Stephen Morgan said...

Why are they parachuting in at all? And why have they got flares? And why on their ankles, trailing smoke? And why are they falling in formation? And why aren't they using the normal infrastructure and transport links of the city they seem to be arriving in? And why are they infantry, with rifles, fighting something as big as a skyscraper, rather than in tanks or using air strikes? I mean, why drop men instead of bombs, if you're dropping things on Godzilla?

Probably not a cerebral film, then. On the plus side, it doesn't seem to have any pretensions either.

DINOSAUR PLANET, A WHOO A WHOO A WHOO
DINOSAUR PLANET, A WHOO
DINOSAUR PLANET, A WHOO A WHOO A WHOO
DINOSAUR PLANET, A WHOO OOO OOO OOO
65 million years ago they disappeared, And now the dinosaurs are back!
The Human race must learn to live in fear,
The Earth is under attack!
From the...
DINOSAUR PLANET, A WHOO A WHOO A WHOO
DINOSAUR PLANET, A WHOO
DINOSAUR PLANET, A WHOO A WHOO A WHOO
DINOSAUR PLANET, A WHOO OOO OOO OOO
They do not come in peace, they come in hate,
Let non-saurons beware,
But is there something that they're running from, what could make a Tyrannosaur scared,
On the...
-- "Theme From Dinosaur Planet", MJ Hibbert and the Validators

And so on.

Best rock opera ever. Truly a much better idea for a film than the umpteenth iteration of Godzilla.

Paul Rise said...

You need to reconsider your opposition to the military industrial complex Joe - they've got giant monsters covered!
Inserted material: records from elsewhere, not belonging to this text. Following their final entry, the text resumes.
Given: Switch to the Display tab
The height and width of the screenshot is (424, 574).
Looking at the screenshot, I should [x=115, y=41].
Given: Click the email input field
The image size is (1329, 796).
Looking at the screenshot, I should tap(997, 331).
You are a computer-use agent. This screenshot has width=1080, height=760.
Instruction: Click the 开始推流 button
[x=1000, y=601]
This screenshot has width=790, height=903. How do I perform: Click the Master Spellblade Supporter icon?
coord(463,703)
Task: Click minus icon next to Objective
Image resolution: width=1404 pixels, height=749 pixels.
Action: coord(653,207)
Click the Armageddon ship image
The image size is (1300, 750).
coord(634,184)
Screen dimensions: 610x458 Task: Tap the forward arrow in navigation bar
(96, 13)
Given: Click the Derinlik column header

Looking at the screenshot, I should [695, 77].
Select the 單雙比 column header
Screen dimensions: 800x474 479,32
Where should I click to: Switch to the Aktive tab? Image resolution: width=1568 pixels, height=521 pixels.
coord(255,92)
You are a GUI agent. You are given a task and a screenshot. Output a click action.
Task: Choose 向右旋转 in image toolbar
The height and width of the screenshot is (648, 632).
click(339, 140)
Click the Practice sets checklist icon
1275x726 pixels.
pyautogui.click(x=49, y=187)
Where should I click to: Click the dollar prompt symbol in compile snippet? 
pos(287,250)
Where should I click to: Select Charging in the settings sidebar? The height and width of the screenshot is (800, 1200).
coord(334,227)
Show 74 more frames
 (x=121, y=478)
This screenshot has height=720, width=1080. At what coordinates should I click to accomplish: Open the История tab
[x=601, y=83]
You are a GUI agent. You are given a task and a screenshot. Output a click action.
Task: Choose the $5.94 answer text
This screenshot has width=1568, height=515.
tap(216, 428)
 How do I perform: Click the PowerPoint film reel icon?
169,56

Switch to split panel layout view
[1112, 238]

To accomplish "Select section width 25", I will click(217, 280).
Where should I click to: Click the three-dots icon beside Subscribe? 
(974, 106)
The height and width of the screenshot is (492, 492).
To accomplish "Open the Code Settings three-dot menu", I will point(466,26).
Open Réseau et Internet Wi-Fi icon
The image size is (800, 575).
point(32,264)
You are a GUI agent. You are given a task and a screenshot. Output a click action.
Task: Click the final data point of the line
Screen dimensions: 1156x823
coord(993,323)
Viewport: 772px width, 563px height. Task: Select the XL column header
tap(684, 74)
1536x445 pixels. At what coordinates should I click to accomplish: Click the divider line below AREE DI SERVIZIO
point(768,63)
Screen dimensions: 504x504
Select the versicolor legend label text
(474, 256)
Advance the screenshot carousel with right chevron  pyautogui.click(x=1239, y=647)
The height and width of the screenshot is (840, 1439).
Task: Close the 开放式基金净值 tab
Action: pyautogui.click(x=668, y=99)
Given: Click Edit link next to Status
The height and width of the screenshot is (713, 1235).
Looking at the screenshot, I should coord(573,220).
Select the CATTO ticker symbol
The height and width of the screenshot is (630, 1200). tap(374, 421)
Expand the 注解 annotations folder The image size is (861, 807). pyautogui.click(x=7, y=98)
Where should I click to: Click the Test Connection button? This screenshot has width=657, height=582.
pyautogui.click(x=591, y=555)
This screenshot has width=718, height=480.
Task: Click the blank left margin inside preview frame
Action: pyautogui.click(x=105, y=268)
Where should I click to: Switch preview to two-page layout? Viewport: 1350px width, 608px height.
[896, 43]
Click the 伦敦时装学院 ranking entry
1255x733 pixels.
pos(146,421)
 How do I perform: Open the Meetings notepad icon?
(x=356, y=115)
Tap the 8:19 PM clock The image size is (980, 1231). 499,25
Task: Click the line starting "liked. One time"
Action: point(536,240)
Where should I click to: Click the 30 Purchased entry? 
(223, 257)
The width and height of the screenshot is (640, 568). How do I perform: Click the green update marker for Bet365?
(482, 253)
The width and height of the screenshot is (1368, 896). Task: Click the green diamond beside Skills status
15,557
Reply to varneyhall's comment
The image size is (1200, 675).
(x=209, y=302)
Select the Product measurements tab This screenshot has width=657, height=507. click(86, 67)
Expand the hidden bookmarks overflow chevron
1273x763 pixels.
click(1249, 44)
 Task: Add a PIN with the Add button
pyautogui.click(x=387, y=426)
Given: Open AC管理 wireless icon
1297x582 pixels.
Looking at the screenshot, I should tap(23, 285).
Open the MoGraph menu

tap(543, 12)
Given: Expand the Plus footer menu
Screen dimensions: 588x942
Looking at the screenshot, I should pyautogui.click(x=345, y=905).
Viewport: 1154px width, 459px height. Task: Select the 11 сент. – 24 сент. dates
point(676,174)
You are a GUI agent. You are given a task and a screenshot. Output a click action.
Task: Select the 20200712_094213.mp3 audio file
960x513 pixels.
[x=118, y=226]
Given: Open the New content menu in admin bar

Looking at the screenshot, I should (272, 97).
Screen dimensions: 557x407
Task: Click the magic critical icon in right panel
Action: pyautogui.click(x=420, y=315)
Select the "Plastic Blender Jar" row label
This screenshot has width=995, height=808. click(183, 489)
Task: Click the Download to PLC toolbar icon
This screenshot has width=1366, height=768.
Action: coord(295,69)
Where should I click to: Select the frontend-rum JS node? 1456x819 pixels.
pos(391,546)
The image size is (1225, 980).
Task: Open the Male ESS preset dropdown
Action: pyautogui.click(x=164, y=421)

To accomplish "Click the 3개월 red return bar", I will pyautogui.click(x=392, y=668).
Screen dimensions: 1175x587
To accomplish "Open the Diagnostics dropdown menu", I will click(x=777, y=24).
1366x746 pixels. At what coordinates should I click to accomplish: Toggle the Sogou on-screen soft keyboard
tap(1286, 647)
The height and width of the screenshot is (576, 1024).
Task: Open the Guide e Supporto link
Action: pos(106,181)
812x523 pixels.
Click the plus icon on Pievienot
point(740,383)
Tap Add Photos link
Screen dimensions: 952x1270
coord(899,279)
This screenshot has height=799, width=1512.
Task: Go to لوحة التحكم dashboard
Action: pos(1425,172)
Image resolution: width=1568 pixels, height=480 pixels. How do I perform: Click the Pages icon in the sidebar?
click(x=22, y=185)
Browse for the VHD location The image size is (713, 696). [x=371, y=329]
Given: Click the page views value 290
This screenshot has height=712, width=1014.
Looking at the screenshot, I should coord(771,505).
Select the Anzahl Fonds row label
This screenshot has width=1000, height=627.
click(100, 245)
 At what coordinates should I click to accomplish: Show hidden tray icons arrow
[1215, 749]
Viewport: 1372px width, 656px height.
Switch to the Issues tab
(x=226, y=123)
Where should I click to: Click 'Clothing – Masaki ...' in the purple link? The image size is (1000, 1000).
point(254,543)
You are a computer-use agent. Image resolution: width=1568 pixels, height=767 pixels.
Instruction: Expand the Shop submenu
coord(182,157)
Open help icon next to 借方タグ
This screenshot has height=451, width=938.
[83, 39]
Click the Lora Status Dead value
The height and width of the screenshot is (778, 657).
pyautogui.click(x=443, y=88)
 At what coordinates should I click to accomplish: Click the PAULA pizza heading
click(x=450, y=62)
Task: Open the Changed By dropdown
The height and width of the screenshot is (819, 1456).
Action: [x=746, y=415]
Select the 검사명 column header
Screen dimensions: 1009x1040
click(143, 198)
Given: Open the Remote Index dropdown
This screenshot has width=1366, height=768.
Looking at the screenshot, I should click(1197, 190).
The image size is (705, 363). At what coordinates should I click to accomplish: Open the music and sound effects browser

http://www.popularmechanics.com/technology/digital/fact-vs-fiction/we-dont-need-no-stinkin-robots-how-the-pentagon-could-destroy-all-monsters-15690927

"Apache helicopters enrage the creature with chain guns and missiles from an acceptable stand-off range. They could also pop up from behind buildings and hills, take their shots, and dip down again. Once the creature is coaxed into an open area, troops on the ground paint it with lasers. The B-1s overhead drop their full load of precision bombs on the thing. Lancers can carry BLU-109 penetrating bombs that can burrow into a bunker before exploding. These could burrow through the hide of a beast and detonate within."

adm.fookbar said...

An actual, legit, answer if you're going to entertain the possibility of actual Godzilla attack:

Your aircraft is out of firebreath range.
Your commandos are less of a target for said breath by coming down at terminal velocity.

As to the flares..shit, that just looks nice on film

lastlemming said...

I believe that the militarization of cinema has been successfully achieved, General.

Joseph Cannon said...

Paul Rise, thanks for the link. I KNEW there was a better way to do it.

fookbar, you should read that article...!

Marc McKenzie said...

Joseph, I guess we'll just have to watch the movie to find out why these soldiers are going in via HALO jump. Just sayin'.

And to those griping about the military presence--have any of you ever seen a Godzilla film? You know, when he stomps on or blasts tanks, planes, helicopters, or the latest military tech?

Besides, when a giant monster shows up--who else are you supposed to call? The Geek Squad from Best Buy?*



*No offense meant to actual Geek Squad members--this is only a joke.

Woman Voter said...

Joseph,

Yup, purely for logistics and military surprise etc, not the kiddo in ya;-)

Yup, purely for military strategy discussion people.